A company aimed at preserving the financial well-being of deployed servicemembers by processing payments to creditors on the consumers’ behalf instead contributed to customers’ financial distress by charging millions of dollars in hidden fees, the Consumer Financial Protection Bureau alleges in a new complaint.
The CFPB announced today that Kentucky-based Fort Knox National Company and its subsidiary must provide $3.1 million in redress to servicemembers for allegedly unfairly and deceptively charging consumers fees for payment services.

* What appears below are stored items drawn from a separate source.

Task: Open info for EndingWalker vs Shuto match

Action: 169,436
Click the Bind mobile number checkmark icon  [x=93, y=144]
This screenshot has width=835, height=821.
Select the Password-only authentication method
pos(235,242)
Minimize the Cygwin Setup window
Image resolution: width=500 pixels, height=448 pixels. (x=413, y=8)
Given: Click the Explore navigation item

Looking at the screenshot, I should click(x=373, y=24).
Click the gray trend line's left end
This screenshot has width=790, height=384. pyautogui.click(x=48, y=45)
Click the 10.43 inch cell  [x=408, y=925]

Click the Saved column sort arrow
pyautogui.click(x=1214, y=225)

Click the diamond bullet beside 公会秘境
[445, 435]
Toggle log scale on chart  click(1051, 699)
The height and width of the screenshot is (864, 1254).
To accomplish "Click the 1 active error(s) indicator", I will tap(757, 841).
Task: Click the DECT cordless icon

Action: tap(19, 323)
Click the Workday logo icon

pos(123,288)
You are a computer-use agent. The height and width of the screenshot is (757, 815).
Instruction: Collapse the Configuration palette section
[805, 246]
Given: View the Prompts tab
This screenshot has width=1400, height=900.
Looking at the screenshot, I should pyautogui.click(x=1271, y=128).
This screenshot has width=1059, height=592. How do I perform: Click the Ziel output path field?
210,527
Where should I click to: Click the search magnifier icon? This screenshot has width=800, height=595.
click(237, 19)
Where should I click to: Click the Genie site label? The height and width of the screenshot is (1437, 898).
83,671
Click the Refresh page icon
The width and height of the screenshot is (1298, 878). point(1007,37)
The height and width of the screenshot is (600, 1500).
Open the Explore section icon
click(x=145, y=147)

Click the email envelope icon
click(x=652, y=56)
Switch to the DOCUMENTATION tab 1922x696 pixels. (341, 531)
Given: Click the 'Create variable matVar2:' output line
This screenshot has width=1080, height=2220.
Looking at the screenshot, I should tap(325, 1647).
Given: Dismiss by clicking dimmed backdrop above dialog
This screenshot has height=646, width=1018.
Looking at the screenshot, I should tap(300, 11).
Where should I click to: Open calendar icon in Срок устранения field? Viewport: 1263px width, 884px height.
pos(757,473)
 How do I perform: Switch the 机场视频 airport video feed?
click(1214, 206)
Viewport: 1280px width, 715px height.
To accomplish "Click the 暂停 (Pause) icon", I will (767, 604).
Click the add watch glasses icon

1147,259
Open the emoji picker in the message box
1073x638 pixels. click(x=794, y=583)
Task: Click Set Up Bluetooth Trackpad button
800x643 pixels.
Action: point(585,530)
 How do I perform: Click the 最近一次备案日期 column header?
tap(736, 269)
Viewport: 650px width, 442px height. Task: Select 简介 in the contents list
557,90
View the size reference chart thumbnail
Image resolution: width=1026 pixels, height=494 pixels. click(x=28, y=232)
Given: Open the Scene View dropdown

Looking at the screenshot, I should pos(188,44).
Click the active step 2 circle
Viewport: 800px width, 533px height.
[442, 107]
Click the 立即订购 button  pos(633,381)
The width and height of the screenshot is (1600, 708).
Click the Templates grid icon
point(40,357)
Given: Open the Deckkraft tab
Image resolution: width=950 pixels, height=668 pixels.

According to the CFPB complaint [PDF], Fort Knox National Company and its subsidiary Military Assistance Company (MAC) acted as one of the largest third-party processors of military allotments – which allow servicemembers to deduct payments directly from their earnings to be used to send money home to their families and pay their creditors.
From 2010 to 2014, the CFPB alleges that Fort Knox National and MAC routinely enrolled servicemembers into its military allotment processor without adequately disclosing the fees and then charged the servicemembers without telling them.
Through the processor, servicemembers were able to set up an allotment that transferred a portion of their pay into a pooled bank account controlled by MAC. Funds from that account would then be used to make monthly payments to a creditor or family members. For that service, MAC charged servicemembers between $3 and $5.
In many occasions, excess funds accumulated in the payment accounts after the consumer’s debt was repaid, resulting in “residual” balances.
The CFPB alleges that instead of notifying consumers that their debts had been repaid, Fort Knox National and MAC routinely charged recurring, undisclosed fees against the residual balances.
The undisclosed fees included: $5 to send a letter to the servicemember about his or her residual balance; $5 to send a similar letter to the servicemember’s current or past creditor; and a recurring fee of $12 to $20 if the account sat idle with a positive balance for more than six months. Additionally, the company allegedly charged a fee equal to the remaining money in a servicemember’s account when the balance fell below the next round of fees.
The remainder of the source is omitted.